Hormone-Conditional Activation of Bcr-Abl Kinase Highlights Stat5 Anti-Apoptotic Pathway Prior to Promoting Cell Growth.

Abstract 3380

Bcr-Abl protein elicits a diverse array of downstream signals and is responsible for development of Philadelphia chromosome (Ph)-positive leukemias. In this fusion protein, disruption or deletion of a N-terminal coiled-coil (CC) region of Bcr results in substantially decreased tyrosine kinase activity and defective cellular transformation, indicating the essential role of Abl oligomerization in its constitutive kinase activity.
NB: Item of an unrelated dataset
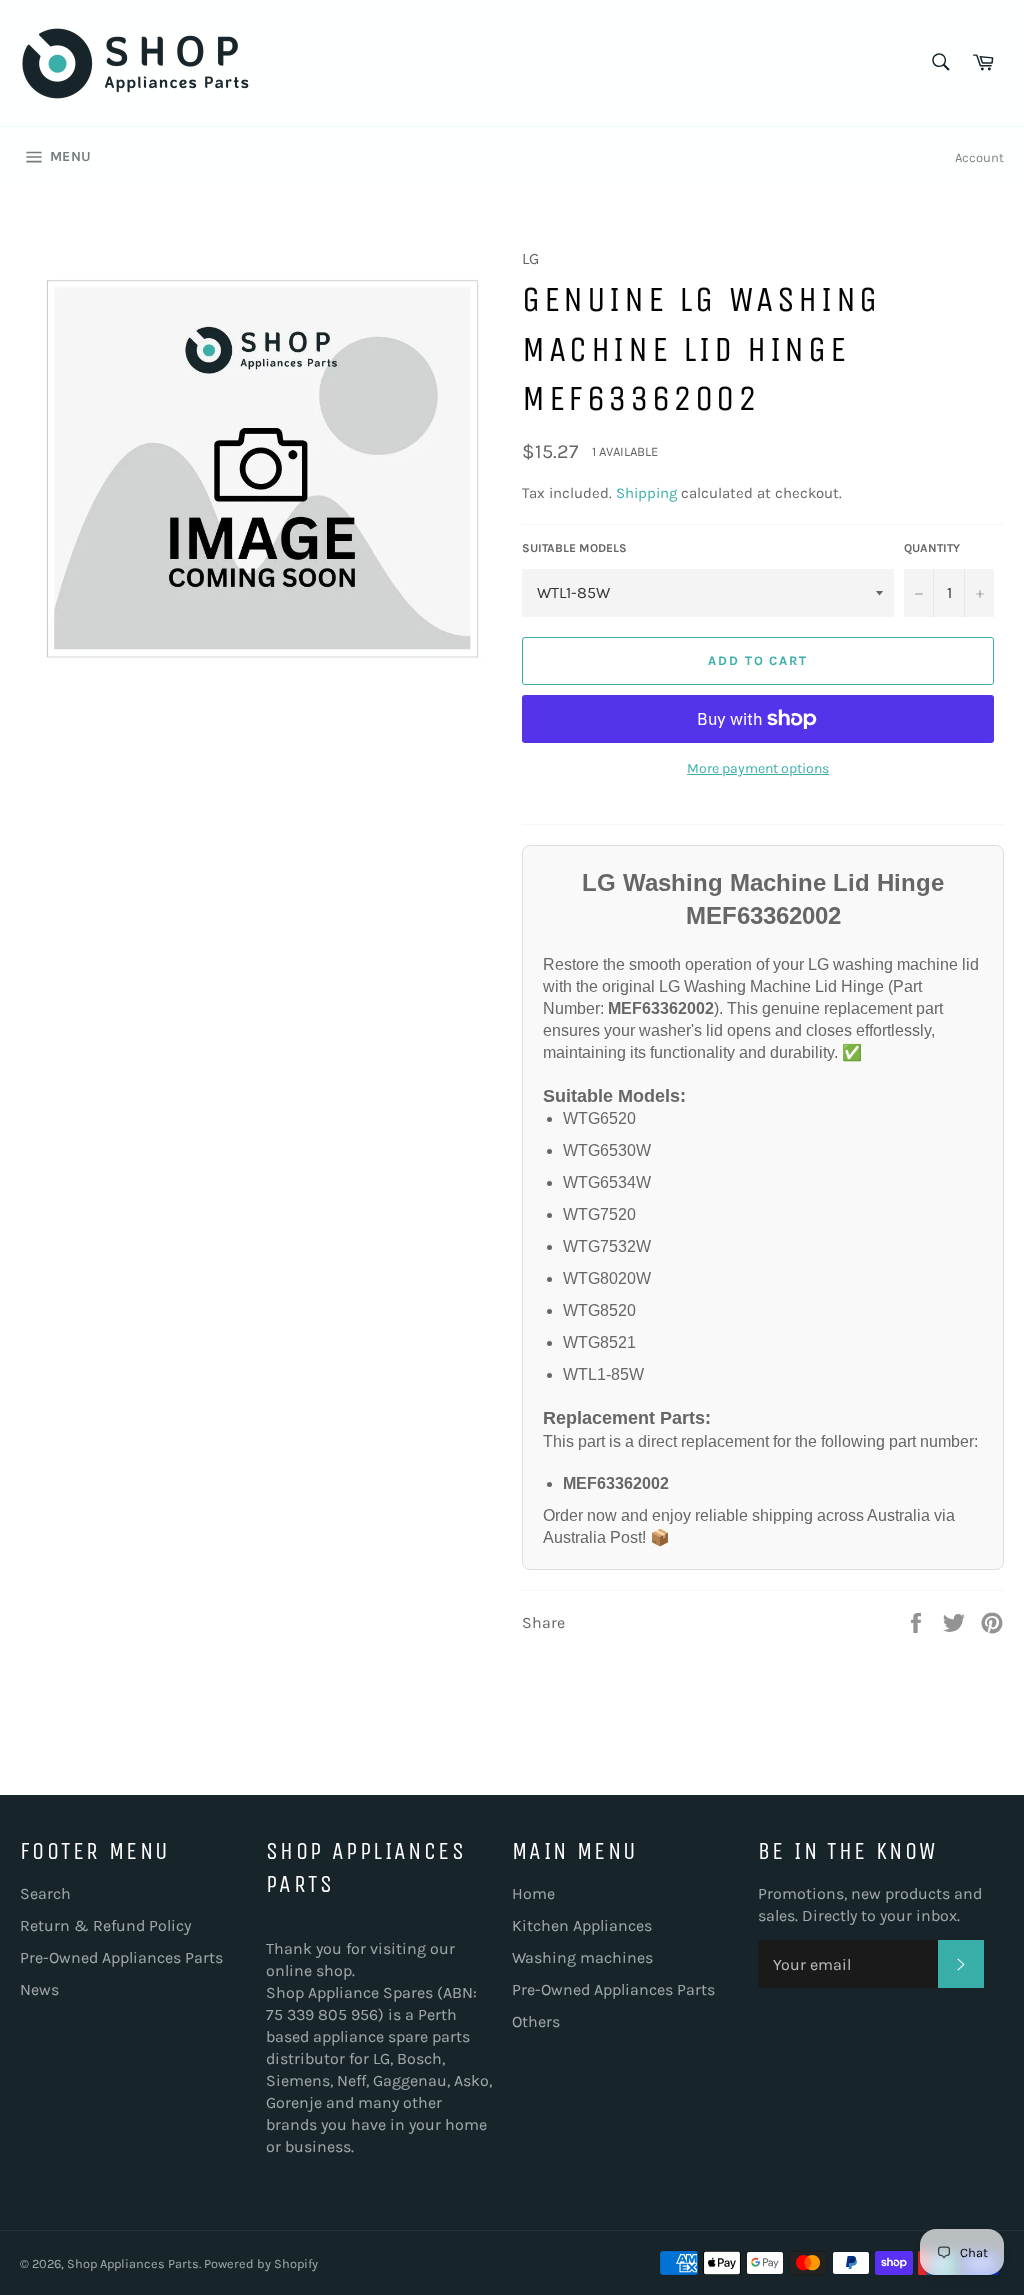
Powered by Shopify (261, 2263)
Fusion of the estrogen receptor (ER) ligand binding domain (LBD) to the C-terminus of Abl generates a ligand-activated tarnsforming version, while additional sequences in Bcr may also be required for oncogenic competence since Bcr-Abl mutants containing just the extreme CC region cannot transform fibroblasts.

To revisit the mechanism of Bcr-Abl-induced leukemogenesis and especially to dissect early signaling events upon Bcr-Abl activation, we applied this fusion technology to construct p190DccER, a p190^Bcr-Abl mutant including ER-LBD at the C-terminus but not CC region at the N-terminus. GM-CSF-dependent human TF-1 cells were virally transduced with p190DccER as well as wild-type p190 (WT), p190Dcc and vector control, respectively, and a series of transformants were subjected to biological assays as well as biochemical analysis

During a few days after switch from GM-CSF to 4-HT, viable cell number of p190DccER-transformed TF-1 cells was not increased but maintained, and thereafter proliferated at the comparable rate to GM-CSF-supported cells. Their growth was dose-dependent on 4-HT unless not more than 1.0mM. The effect of 4-HT on TF-1/p190DccER cells was easily canceled by imatinib in a dose-dependent manner. The profile of phosphotyrosine containing proteins quite resembled between 4-HT-treated TF-1/p190DccER cells and TF-1/p190WT cells. Unexpectedly, stable detection of autophosphorylated p190DccER required as long as several hours or beyond a day after 4-HT stimulation and so did phospho-CrkL. This can be explained by the observation that ligand-free p190DccER was highly unstable, and upon 4-HT binding, its stability increased in a time-dependent manner. Such a stabilizing mechanism might be adapted to substrate proteins including CrkL, which are directly bound to and phosphorylated by Bcr-Abl. On the contrary, 4-HT-induced tyrosine phosphorylation of Stat5 could be observed within 10min, suggesting its dominant role in the initial anti-apoptotic phase triggered by p190DccER.

Next, we investigated gene expression profiling of TF-1/p190DccER cells using custom-made oligonucleotide DNA microarray and found a small number of genes differentially expressed before and after 4-HT treatment. Quantitative real-time polymerase chain reaction (QR-PCR) analysis confirmed that seven genes (BCL-XL, HIF-1A, HSPA1A, WT1, PRAME, BAG3 and GATA2) were significantly upregulated by 4-HT in a time-dependent manner. To identify Stat5 target genes among these candidates, we created a doxycycline (DOX)-inducible lentiviral expression system for constitutively active Stat5 mutant (mStat5A1*6). Then, selective activation of Stat5 in TF-1 cells resulted in suppression of apoptosis after GM-CSF withdrawal, and significantly upregulated five of seven candidate genes (BCL-XL, HIF-1A, HSPA1A, WT1, PRAME).

These results suggest that the Bcr-Abl/Stat5 pathway is likely to integrate multiple effector molecules to prevent apoptosis, and that they are potential molecular targets in Ph-positive leukemias. The present experimental system helps us to perform functional dissection of signal transducers activated by Bcr-Abl kinase.